▶ _Extract to read_:
Rebecca Hurst, a senior at Notre Dame Academy in Los Angeles, misses bonding with her classmates but has more than her high school experiences to think about. Her parents – a nurse and a doctor – leave robes in the garage so when they come home from work they can remove their clothes and immediately come inside to shower.

Anthony Lane, an 18-year-old senior at Millikan High School in Long Beach, said he knows he’s headed to college but doesn’t know where and when. A member of the Natural Born Leaders club and president of the Black Student Union, Anthony has been accepted at several colleges and is leaning toward studying business at Howard University in Washington D.C. But he can’t visit that campus and is awaiting delayed word about financial aid. He’s not even sure if some colleges will reopen in the fall.

“There’s a certain level of anxiety and just a feeling you are missing out on something that you hear about all your life … ‘This is going to be the best time of your life.’” He said it’s “very disappointing” to be missing out on senior prom and much of the exploration and discovery involved in going off to college.

Financial Instability

Lynda McGee, college counselor at the Downtown Magnets High School in Los Angeles, said she was concerned about the sudden halt to classes derailing education in financially strapped families.

▶ _Directions_:
• 1. Reproduce everything from "Rebecca Hurst, a" down to "in the fall." in the excerpt about high school seniors, renaming "garage" as "laundry room".
• 2. List every school, academy, or university named in the excerpt about high school seniors.
• 3. Based on the excerpt about high school seniors, state whether each statement agrees with it, answering yes or no and quoting the words that decide it.
(a) Rebecca Hurst's parents are a nurse and a doctor.
(b) Anthony Lane has visited the Howard University campus.
(c) Lynda McGee is a college counselor at Millikan High School.

▶ _Data for review_:
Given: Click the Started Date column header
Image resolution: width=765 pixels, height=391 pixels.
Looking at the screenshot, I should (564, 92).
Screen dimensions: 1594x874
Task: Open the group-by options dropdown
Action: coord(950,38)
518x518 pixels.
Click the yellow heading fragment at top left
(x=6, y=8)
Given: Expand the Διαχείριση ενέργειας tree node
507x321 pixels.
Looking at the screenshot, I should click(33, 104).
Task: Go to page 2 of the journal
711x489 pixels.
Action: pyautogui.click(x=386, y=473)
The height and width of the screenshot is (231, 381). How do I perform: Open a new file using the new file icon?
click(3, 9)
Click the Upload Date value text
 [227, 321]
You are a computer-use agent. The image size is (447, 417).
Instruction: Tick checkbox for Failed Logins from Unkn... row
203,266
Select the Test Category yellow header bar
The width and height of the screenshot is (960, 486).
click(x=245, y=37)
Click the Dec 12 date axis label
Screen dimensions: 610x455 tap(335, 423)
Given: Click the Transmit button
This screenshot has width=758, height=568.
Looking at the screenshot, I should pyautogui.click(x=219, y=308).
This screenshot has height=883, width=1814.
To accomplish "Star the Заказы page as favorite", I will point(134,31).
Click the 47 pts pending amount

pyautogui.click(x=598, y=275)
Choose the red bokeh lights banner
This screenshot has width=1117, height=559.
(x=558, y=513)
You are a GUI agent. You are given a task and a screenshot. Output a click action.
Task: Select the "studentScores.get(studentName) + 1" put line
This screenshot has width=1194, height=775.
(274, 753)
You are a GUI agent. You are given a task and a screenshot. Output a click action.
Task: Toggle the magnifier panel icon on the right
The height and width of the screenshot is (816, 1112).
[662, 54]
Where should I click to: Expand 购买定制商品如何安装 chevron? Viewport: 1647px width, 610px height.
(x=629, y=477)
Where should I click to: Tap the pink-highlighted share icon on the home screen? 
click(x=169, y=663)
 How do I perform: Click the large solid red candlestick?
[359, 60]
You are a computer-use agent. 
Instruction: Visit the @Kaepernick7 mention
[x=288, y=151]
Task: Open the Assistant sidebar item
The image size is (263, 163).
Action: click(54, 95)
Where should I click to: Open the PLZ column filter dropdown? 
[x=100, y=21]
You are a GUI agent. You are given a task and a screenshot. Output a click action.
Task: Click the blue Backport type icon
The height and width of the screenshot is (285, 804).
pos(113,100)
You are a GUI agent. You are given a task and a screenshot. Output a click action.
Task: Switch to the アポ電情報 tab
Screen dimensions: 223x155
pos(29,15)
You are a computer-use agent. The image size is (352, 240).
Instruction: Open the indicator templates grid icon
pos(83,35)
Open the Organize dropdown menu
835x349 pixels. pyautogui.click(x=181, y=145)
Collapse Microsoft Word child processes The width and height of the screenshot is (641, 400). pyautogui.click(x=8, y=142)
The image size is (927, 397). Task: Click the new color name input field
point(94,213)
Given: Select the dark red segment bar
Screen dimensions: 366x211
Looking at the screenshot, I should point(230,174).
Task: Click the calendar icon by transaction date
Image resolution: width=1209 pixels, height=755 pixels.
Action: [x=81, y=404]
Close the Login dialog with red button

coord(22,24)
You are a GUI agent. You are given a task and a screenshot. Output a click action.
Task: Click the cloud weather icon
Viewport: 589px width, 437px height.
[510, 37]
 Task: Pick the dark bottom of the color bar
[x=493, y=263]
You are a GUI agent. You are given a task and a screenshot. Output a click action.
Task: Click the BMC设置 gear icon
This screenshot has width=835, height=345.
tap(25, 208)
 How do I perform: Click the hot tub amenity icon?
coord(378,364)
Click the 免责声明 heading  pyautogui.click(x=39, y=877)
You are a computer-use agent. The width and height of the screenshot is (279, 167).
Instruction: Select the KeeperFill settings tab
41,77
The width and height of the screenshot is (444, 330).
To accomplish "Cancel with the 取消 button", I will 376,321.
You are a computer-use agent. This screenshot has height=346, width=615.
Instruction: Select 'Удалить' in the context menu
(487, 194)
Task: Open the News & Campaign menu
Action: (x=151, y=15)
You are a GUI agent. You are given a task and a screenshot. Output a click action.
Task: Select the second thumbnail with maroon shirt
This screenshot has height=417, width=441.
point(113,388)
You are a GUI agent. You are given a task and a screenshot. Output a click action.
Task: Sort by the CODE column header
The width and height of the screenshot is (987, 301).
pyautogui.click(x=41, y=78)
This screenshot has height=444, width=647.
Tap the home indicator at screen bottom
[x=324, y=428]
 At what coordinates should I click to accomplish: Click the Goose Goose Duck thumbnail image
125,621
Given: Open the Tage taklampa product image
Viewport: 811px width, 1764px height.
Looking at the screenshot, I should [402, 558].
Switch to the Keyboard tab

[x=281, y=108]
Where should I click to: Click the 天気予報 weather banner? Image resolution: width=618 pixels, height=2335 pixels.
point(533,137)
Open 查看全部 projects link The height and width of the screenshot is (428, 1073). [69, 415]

▶ _Numbered responses_:
• 1.
Rebecca Hurst, a senior at Notre Dame Academy in Los Angeles, misses bonding with her classmates but has more than her high school experiences to think about. Her parents – a nurse and a doctor – leave robes in the laundry room so when they come home from work they can remove their clothes and immediately come inside to shower.

Anthony Lane, an 18-year-old senior at Millikan High School in Long Beach, said he knows he’s headed to college but doesn’t know where and when. A member of the Natural Born Leaders club and president of the Black Student Union, Anthony has been accepted at several colleges and is leaning toward studying business at Howard University in Washington D.C. But he can’t visit that campus and is awaiting delayed word about financial aid. He’s not even sure if some colleges will reopen in the fall.

• 2.
Notre Dame Academy
Millikan High School
Howard University
Downtown Magnets High School

• 3.
(a) Yes: "Her parents – a nurse and a doctor –"
(b) No: "But he can’t visit that campus"
(c) No: "Lynda McGee, college counselor at the Downtown Magnets High School in Los Angeles"